YOUR INSTRUCTIONS |
Whenever a line below holds the word "Open", count it; then give the total and nothing else.

GIVEN INFORMATION |

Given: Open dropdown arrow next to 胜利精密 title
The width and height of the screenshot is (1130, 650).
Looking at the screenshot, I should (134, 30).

==

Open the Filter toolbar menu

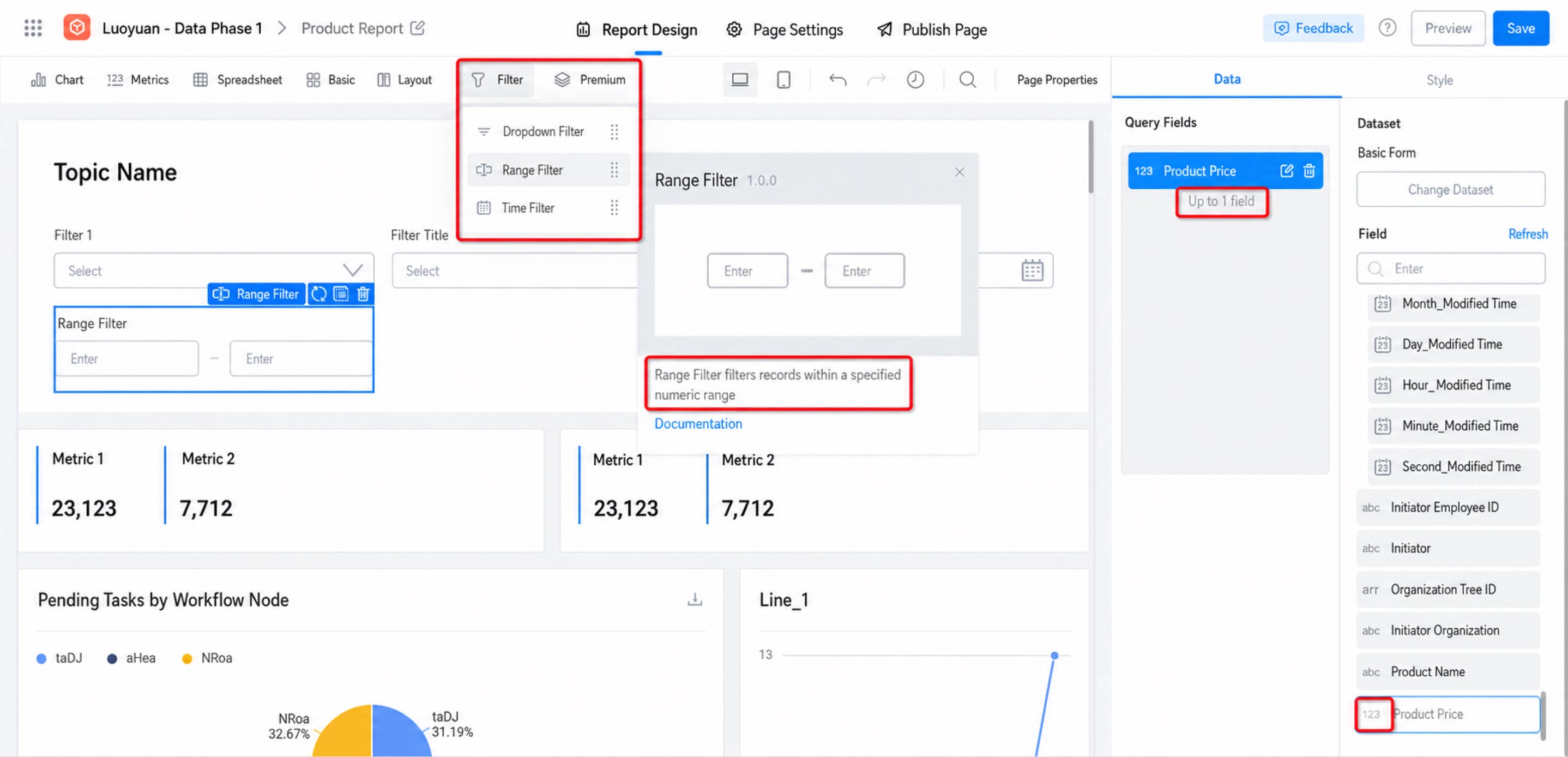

==

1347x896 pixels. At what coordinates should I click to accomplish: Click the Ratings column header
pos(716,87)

EXERCISE ANSWER |
2